Por la mañana, en su clásica conferencia matutina, el tabasqueño dijo que el índice de homicidios en la capital aumentó de 4.6 a 4.8; o sea, de cinco por día.

Los números dados a conocer por López Obrador debieron caerle en el hígado a la jefa de Gobierno, que se ha abstenido de presentar cifras de criminalidad y sólo ha venido declarando que la culpa de todo es de Miguel Ángel Mancera.

Pero si no había digerido la mala nota que antes del almuerzo le puso su jefe político, Sheinbaum debió requerir antiácidos al saber que, desde el Congreso local, el PRD le corrigió la plana por incumplir con la publicación de la Ley de Derechos Humanos.

De acuerdo con la ley, la jefa de Gobierno tenía un plazo de 15 días naturales para publicar la citada legislación. Por ser mandato constitucional, no tenía opción para negarse; era una obligación sin derecho a pataleo.

Es público que a Claudia no le cayó en gracia el contenido de la citada ley y que incluso hubo regañiza para sus diputados, pero como es emanada de la Constitución Política de la CDMX, no puede vetarla ni cambiarle una coma.

Ante el incumplimiento de la jefa de Gobierno, el Congreso tenía diez días para ordenar su publicación, pero a los morenos les pasó de noche y tampoco lo hicieron.

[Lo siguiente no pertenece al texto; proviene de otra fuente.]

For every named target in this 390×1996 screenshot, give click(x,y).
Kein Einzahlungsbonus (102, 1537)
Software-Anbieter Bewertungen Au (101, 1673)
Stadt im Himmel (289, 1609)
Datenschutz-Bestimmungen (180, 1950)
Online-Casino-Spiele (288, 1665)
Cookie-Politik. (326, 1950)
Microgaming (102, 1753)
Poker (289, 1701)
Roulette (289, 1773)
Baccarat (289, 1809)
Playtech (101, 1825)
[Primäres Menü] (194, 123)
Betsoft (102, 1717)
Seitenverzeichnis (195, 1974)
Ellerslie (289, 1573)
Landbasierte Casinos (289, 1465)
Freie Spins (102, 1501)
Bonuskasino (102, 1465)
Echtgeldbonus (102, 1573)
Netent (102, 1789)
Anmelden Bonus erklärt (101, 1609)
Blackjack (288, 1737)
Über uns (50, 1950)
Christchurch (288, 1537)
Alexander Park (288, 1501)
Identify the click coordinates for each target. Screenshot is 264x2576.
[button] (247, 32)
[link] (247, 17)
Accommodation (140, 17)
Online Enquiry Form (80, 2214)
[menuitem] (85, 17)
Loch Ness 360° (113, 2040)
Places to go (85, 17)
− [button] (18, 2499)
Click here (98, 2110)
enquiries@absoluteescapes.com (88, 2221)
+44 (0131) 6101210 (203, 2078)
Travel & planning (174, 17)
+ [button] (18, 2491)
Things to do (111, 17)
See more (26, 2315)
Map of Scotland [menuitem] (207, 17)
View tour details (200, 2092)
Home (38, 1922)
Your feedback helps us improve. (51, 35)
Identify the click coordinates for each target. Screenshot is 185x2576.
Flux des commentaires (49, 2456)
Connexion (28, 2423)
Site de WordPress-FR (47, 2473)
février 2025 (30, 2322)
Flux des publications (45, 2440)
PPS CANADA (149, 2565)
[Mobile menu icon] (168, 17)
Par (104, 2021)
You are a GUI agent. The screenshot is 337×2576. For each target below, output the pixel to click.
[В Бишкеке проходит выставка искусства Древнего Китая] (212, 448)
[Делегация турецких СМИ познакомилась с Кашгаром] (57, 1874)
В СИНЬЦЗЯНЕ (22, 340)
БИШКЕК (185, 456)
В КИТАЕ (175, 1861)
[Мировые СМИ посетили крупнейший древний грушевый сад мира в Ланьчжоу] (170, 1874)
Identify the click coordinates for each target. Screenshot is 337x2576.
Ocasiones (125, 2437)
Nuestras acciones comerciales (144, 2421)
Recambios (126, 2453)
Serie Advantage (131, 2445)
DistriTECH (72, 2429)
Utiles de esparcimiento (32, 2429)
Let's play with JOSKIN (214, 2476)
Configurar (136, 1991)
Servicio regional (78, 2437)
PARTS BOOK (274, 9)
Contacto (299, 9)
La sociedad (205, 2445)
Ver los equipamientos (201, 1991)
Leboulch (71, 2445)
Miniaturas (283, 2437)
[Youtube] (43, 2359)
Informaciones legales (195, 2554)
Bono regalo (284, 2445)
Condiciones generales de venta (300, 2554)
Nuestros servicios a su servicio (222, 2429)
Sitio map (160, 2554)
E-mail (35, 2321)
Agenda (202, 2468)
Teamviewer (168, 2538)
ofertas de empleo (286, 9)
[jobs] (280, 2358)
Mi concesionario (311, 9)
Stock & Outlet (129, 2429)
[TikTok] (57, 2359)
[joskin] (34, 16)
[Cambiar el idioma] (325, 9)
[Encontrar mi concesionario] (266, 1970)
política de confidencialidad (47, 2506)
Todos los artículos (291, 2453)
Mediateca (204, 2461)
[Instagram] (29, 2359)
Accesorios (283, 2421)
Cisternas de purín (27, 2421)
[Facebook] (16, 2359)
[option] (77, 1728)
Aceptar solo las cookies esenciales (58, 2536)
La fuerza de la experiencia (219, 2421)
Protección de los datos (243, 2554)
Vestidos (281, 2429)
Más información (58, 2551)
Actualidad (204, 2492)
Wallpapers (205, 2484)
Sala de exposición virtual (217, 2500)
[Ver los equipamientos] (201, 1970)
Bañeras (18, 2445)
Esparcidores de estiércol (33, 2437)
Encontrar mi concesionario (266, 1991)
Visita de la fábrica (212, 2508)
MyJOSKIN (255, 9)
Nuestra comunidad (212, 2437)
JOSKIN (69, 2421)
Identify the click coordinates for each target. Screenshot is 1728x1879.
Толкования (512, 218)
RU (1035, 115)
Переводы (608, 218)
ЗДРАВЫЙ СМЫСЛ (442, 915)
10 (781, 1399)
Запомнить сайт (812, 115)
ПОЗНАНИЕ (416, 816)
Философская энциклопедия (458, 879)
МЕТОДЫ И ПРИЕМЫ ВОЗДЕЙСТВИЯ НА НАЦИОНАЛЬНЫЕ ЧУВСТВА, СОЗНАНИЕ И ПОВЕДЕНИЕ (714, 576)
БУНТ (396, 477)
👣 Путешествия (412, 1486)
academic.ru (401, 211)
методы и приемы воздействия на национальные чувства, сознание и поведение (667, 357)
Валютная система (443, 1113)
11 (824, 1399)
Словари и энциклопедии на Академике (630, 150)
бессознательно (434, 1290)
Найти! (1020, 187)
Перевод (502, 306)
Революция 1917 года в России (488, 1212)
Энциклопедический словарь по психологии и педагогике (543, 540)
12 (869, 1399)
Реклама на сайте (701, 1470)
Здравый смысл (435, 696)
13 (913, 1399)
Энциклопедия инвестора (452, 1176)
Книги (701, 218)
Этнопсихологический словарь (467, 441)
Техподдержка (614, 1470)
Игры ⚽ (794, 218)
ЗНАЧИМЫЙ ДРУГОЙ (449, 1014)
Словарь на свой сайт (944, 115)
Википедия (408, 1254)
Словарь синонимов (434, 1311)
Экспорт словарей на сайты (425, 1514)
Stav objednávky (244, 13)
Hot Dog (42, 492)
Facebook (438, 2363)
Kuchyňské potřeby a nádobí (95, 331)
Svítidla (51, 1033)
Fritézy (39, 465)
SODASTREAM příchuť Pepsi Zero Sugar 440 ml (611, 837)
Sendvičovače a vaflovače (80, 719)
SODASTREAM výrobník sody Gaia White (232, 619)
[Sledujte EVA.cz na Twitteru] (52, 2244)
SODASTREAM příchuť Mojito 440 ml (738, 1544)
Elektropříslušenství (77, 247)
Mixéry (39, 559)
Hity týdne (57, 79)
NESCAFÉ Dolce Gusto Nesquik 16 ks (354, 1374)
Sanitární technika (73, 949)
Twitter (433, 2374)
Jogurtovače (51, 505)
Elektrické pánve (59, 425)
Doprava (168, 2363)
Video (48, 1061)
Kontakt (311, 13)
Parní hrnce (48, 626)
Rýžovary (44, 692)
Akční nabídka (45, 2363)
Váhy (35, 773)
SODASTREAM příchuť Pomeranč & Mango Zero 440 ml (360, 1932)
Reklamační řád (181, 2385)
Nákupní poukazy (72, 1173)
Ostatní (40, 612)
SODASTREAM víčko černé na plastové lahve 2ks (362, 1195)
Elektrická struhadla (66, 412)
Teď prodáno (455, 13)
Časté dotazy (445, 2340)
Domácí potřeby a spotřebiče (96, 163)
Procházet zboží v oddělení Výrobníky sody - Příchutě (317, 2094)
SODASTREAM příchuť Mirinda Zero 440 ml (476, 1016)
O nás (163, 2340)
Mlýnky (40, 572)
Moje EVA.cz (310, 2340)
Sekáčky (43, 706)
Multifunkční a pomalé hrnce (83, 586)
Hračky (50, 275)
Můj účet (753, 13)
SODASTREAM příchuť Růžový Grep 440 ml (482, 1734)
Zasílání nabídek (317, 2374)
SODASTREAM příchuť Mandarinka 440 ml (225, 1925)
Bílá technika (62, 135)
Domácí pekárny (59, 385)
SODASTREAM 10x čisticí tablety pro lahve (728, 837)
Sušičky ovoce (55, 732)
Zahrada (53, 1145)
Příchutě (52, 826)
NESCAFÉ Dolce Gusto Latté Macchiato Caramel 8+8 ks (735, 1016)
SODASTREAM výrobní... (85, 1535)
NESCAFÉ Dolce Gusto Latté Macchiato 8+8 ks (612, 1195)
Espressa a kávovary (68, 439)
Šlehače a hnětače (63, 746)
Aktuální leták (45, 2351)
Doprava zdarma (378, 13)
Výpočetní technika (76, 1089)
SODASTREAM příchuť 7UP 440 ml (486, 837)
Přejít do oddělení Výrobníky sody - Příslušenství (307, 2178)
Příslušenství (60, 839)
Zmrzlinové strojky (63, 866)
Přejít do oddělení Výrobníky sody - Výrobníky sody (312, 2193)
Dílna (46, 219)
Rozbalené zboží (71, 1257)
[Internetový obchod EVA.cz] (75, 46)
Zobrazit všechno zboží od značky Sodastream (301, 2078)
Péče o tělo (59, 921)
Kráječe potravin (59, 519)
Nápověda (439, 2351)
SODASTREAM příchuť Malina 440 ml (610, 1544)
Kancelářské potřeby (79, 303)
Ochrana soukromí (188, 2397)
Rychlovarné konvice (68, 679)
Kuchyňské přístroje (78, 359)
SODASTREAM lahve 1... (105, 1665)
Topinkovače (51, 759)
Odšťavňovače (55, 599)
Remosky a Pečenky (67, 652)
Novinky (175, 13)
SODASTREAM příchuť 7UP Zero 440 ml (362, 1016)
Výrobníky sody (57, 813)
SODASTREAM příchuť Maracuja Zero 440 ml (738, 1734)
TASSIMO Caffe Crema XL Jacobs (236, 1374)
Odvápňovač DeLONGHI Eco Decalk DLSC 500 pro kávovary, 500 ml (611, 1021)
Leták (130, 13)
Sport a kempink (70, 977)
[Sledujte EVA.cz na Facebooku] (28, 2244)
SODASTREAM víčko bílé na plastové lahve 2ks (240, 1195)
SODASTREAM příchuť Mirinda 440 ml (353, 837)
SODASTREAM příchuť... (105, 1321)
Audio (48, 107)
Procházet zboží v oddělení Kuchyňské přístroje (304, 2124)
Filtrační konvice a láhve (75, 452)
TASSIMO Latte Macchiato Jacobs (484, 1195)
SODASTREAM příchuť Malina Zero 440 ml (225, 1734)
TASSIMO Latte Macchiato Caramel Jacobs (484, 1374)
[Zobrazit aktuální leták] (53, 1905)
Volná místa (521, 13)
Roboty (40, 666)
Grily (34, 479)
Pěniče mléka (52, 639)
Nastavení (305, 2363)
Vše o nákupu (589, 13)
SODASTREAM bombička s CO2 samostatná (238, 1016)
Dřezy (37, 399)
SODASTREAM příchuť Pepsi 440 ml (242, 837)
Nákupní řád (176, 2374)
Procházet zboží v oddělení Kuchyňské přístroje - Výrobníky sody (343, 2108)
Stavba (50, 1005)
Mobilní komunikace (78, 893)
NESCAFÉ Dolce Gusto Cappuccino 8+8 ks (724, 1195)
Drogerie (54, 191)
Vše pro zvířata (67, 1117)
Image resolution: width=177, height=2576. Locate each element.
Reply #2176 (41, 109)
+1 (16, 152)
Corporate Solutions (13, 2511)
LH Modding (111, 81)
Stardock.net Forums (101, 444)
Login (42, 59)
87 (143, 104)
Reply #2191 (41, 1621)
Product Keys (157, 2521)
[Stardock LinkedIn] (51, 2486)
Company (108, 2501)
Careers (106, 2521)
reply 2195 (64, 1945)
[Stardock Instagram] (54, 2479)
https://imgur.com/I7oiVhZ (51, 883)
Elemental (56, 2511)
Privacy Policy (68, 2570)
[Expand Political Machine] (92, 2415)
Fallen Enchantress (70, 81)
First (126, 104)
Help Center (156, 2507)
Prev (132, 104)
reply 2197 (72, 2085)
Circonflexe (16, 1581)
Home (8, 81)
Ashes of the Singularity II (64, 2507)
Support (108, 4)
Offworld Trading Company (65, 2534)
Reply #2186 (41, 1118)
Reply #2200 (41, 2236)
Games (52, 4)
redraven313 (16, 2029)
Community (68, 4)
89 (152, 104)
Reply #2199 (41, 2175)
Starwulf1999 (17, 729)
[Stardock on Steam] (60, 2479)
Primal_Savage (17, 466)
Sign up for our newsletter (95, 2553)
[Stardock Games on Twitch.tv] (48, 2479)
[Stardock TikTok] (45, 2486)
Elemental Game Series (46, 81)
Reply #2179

Ante ese desacato, el perredista Jorge Gaviño sacó su largo colmillo y en la sesión de ayer ilustró al pleno e hizo ver que tanto la jefa de Gobierno como la Mesa Directiva del Congreso habían violado la ley.

Desde tribuna propuso una moción —que, por supuesto, fue aceptada por unanimidad— para que el Congreso ordenara la inmediata publicación de la Ley Constitucional de Derechos Humanos y sus Garantías de la Ciudad de México.

Tanto Sheinbaum como Morena tuvieron que aguantar la pena de que desde la oposición en el Congreso les corrigieran la plana; la ley se publicó sin importar lo que opinen en el Zócalo.

Y es que desde el 29 de diciembre el Congreso envió al Gobierno de la CDMX la ley para que Sheinbaum la publicara; tenía 15 días y no lo hizo. Tampoco lo hizo la Mesa Directiva de Donceles —que tenía diez días extra—, por lo que fueron exhibidos.

Una vergüenza extra para los morenos y su gobernante es que tuvieran que tragarse la indicación de Gaviño, quien lidera al pequeño PRD opositor en el Congreso, para que una ley fundamental, como es la de derechos humanos, se declare promulgada.

Es la primera vez que pasa eso en la Ciudad de México y alguna cabeza tendría que rodar, pues, al parecer, la Consejería Jurídica estaba más concentrada en la cena de fin de año que en la chamba, o el coordinador, Ricardo Ruiz, seguía en el Guadalupe-Reyes.

CENTAVITOS… Por cierto, otra vergüenza para Sheinbaum es que no pueda siquiera presentar como ella, máxima autoridad de la capital, los índices delictivos que azotan a sus gobernados. Que lo haya tenido que hacer El Peje en una de sus mañaneras, comparando a la CDMX con ciudades como Tijuana, y haya dicho que, por eso, hace falta la Guarda Nacional, sí calienta. ¿Estará anunciando el tabasqueño que la Guardia entrará a la capital, a pesar de que Claudia haya dicho que no lo permitiría? En teoría, acabaron las épocas de los regentes que obedecían al Presidente… se valen apuestas.